A BOAT SAILLING ON A BEARING OF 070 FROM A POINT Y,8KM AWAY FROM X.
THEREFORE,ON A BEARING OF 145, IT GETS TO A POINT Z, 15KM AWAY Y. WHAT IS ITS DISTANCE AND BEARING FROM X WHILE AT POINT Z
To find the distance and bearing of the boat at point Z from point X, we can use the concept of vectors.
First, let's consider the position of the boat at point Y. We can represent this as a vector, let's call it VY, with a magnitude of 8 km and a direction of 070°.
Next, let's find the position of the boat at point Z relative to point Y. We can represent this as another vector, let's call it VZY. The magnitude of VZY is 15 km, and its direction is 145°.
To find the position of the boat at point Z relative to point X, we need to add these two vectors together. This can be done using vector addition.
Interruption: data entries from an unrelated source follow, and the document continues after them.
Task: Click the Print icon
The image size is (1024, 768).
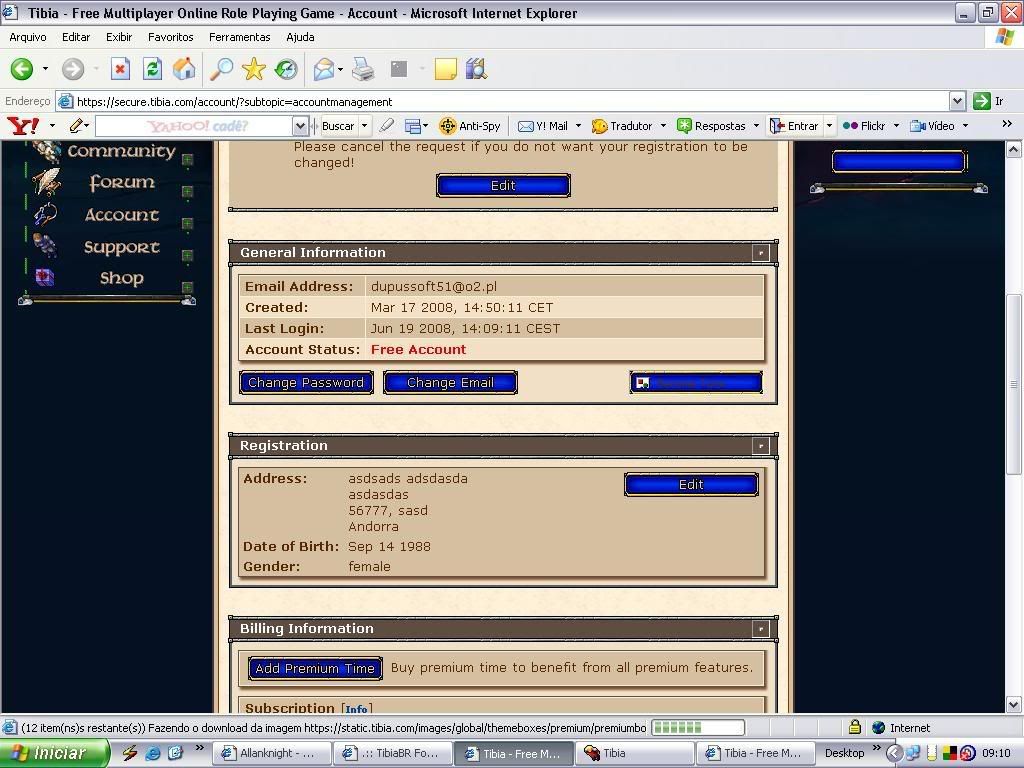Action: [x=363, y=69]
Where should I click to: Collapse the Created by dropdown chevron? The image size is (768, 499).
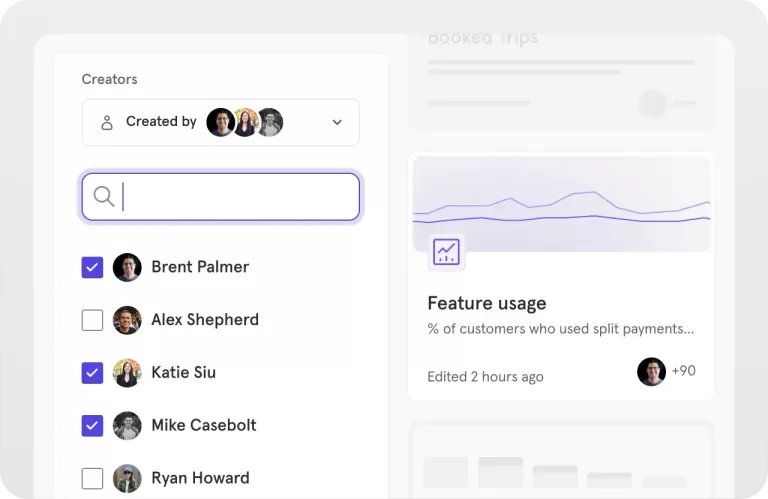click(337, 122)
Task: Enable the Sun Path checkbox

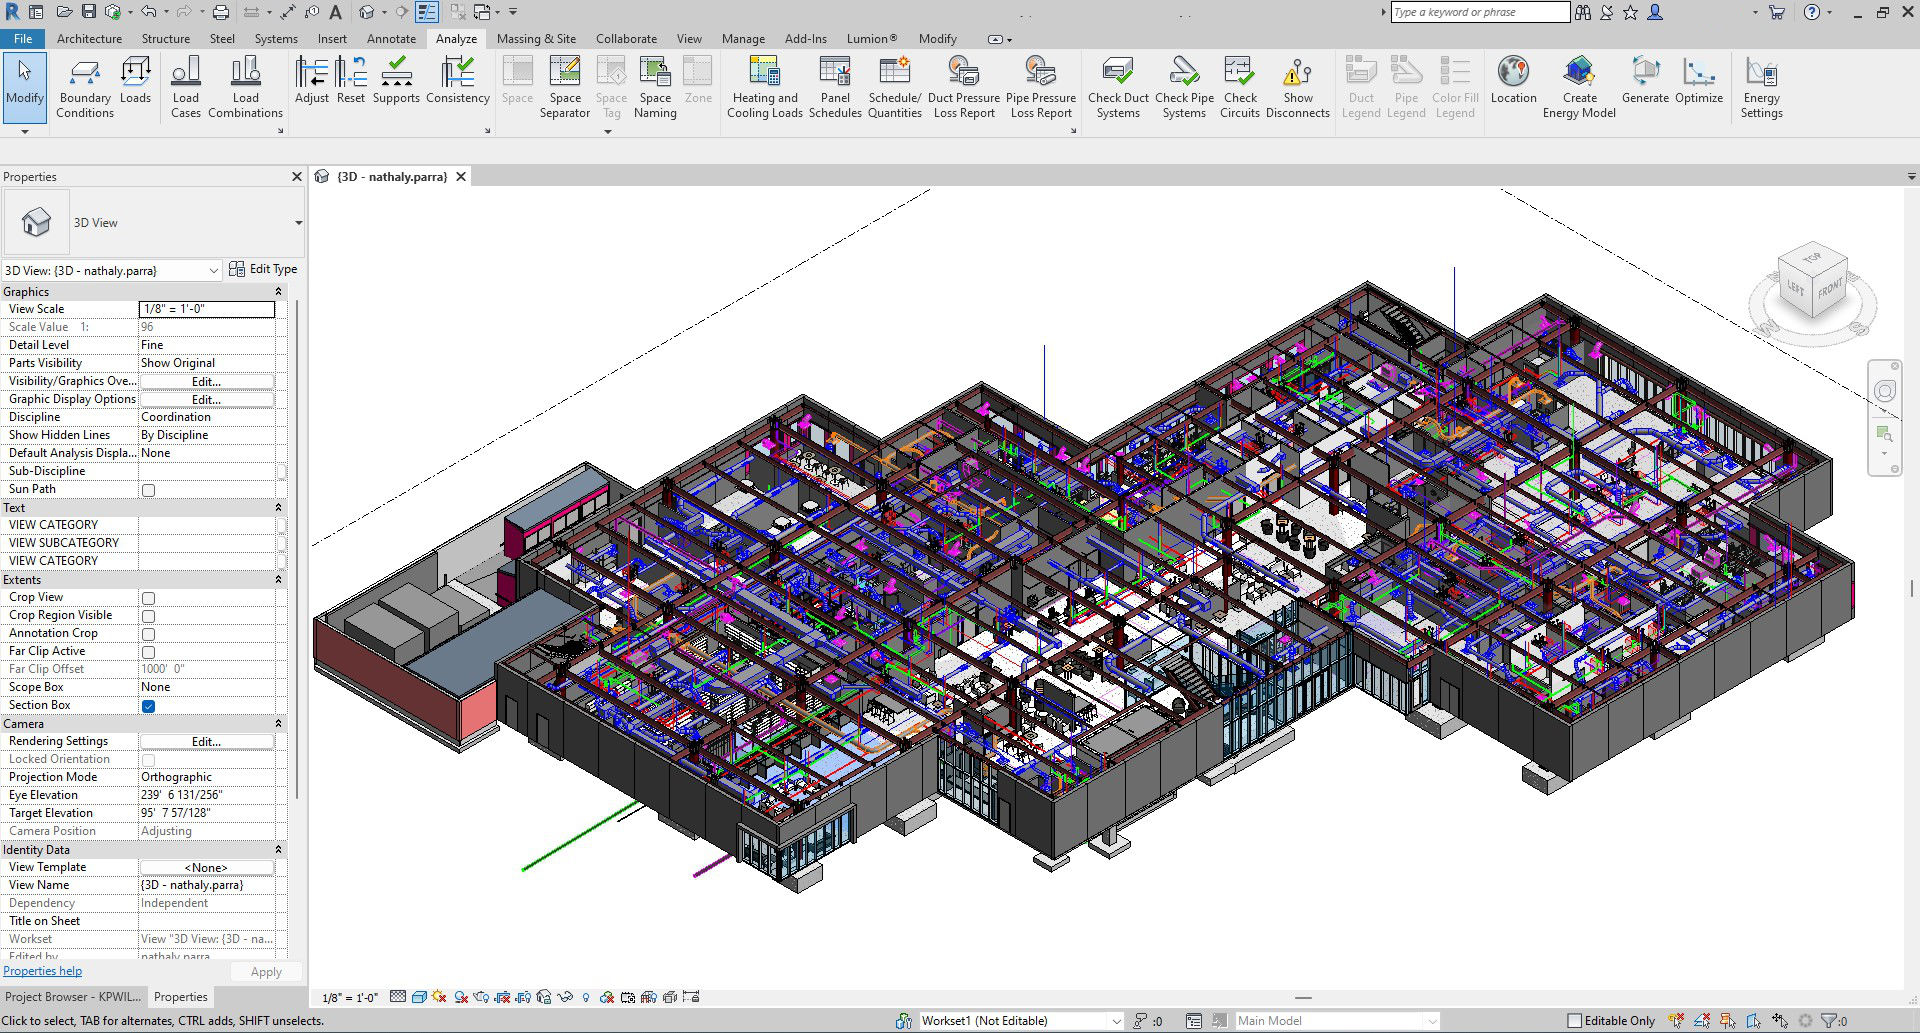Action: [148, 490]
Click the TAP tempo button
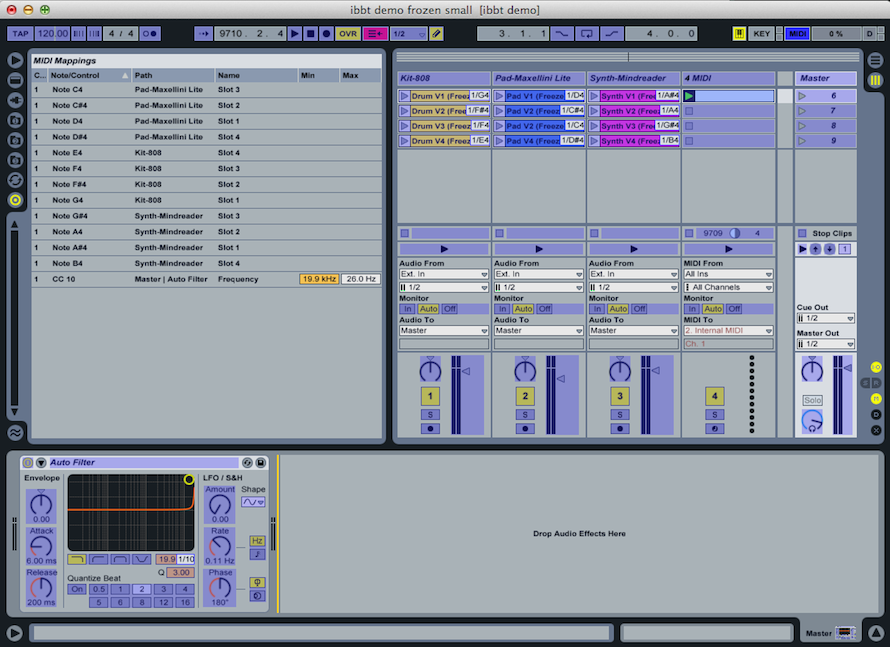The width and height of the screenshot is (890, 647). point(20,33)
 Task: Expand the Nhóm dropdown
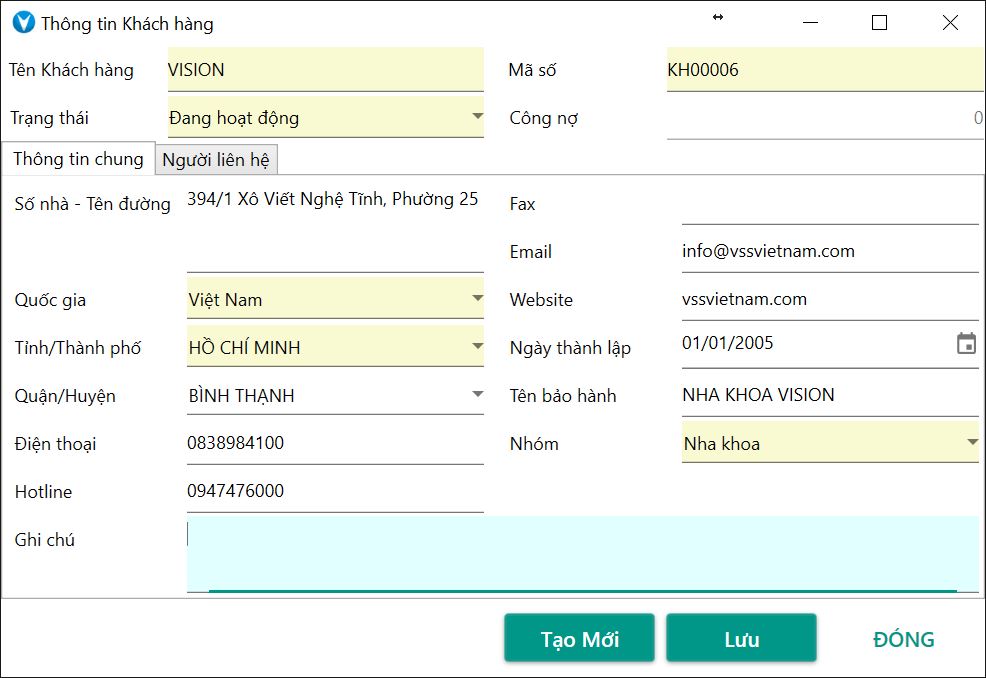(x=971, y=442)
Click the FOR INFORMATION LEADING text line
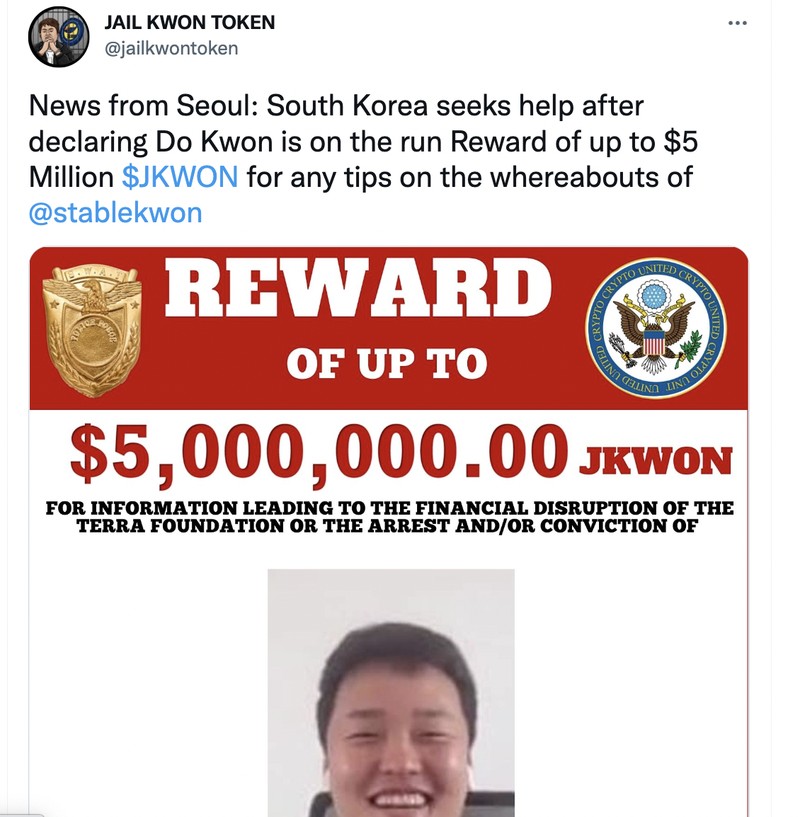800x817 pixels. [x=389, y=508]
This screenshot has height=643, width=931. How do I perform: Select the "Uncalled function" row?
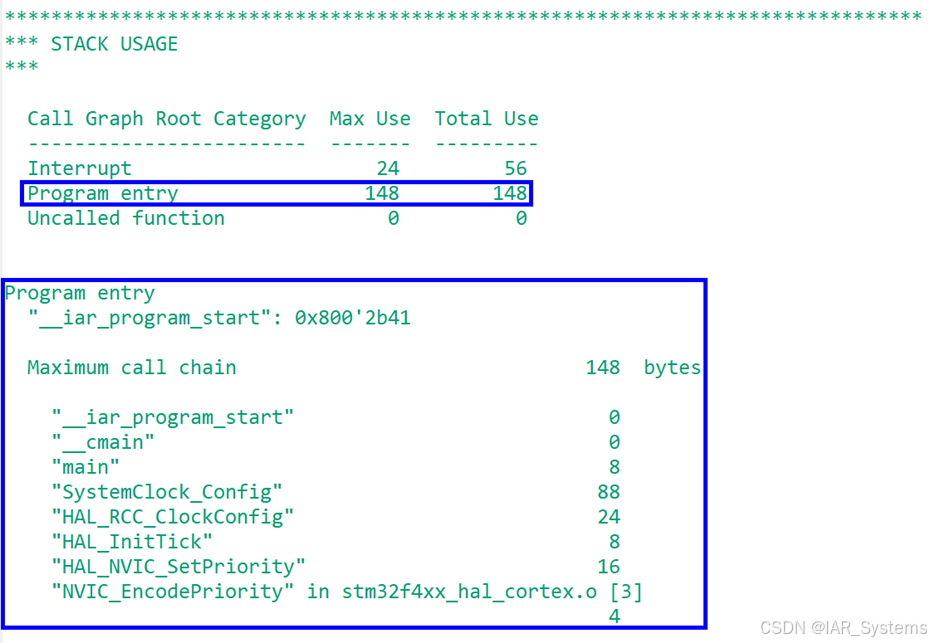coord(125,218)
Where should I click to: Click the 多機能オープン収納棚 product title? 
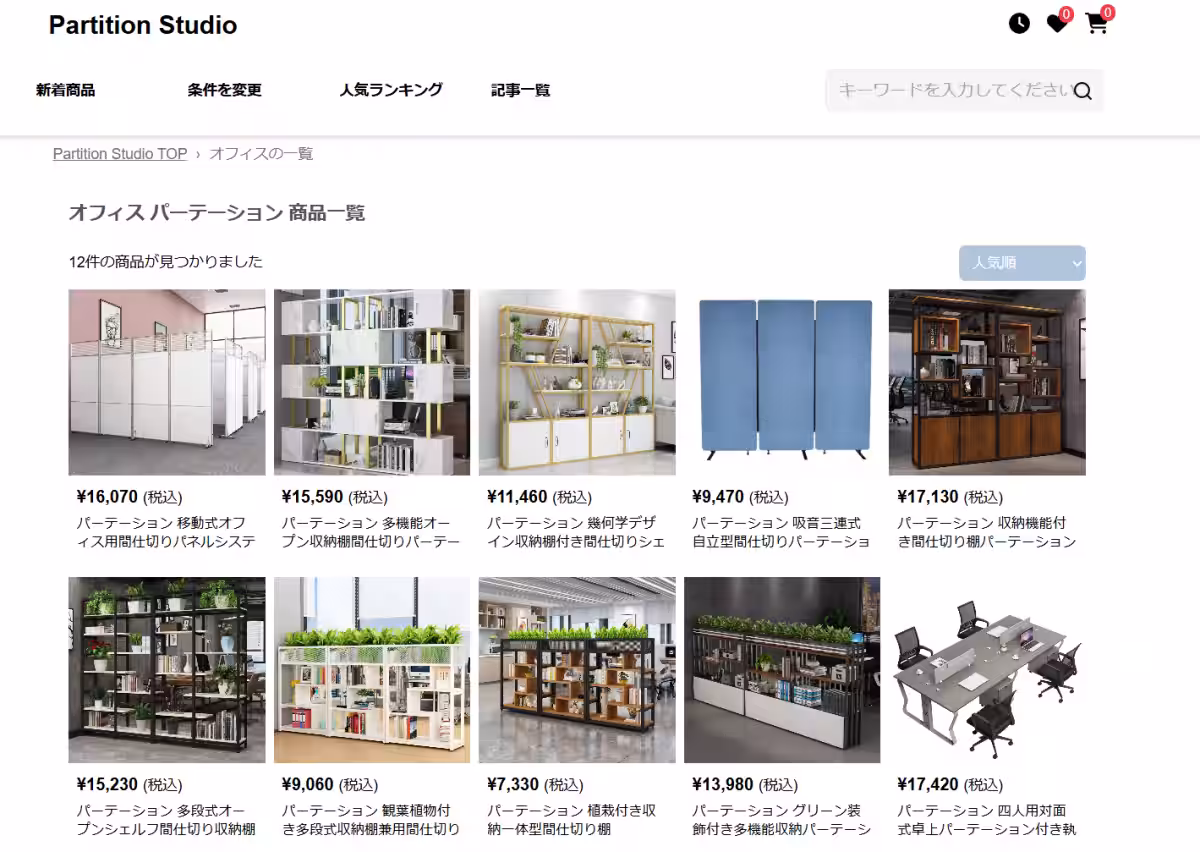tap(371, 532)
Let VXY be the vector representing the position of the boat at point Z relative to point X.
VXY = VY + VZY
Using vector addition, we can break down the vectors into their horizontal and vertical components:
VY_horizontal = VY_magnitude * cos(VY_direction)
VY_vertical = VY_magnitude * sin(VY_direction)
VZY_horizontal = VZY_magnitude * cos(VZY_direction)
VZY_vertical = VZY_magnitude * sin(VZY_direction)
Once we have the horizontal and vertical components of VY and VZY, we can add them together to get the horizontal and vertical components of VXY.
VXY_horizontal = VY_horizontal + VZY_horizontal
VXY_vertical = VY_vertical + VZY_vertical
The magnitude of VXY can be calculated using the Pythagorean theorem:
VXY_magnitude = √(VXY_horizontal^2 + VXY_vertical^2)
The bearing of VXY can be found using inverse tangent:
VXY_direction = arctan(VXY_horizontal / VXY_vertical)
Now, let's calculate the values:
VY_horizontal = 8 km * cos(70°) = 8 km * 0.3420 ≈ 2.736 km
VY_vertical = 8 km * sin(70°) = 8 km * 0.9397 ≈ 7.518 km
VZY_horizontal = 15 km * cos(145°) = 15 km * -0.5736 ≈ -8.604 km
VZY_vertical = 15 km * sin(145°) = 15 km * 0.8192 ≈ 12.288 km
VXY_horizontal = 2.736 km + (-8.604 km) ≈ -5.868 km
VXY_vertical = 7.518 km + 12.288 km ≈ 19.806 km
VXY_magnitude = √((-5.868 km)^2 + (19.806 km)^2) ≈ 20.725 km
VXY_direction = arctan((-5.868 km) / (19.806 km)) ≈ -16.944° (assuming angle is measured clockwise from the positive y-axis)
Therefore, the distance of the boat from point X at point Z is approximately 20.725 km, and the bearing (measured clockwise from the positive y-axis) is approximately -16.944°.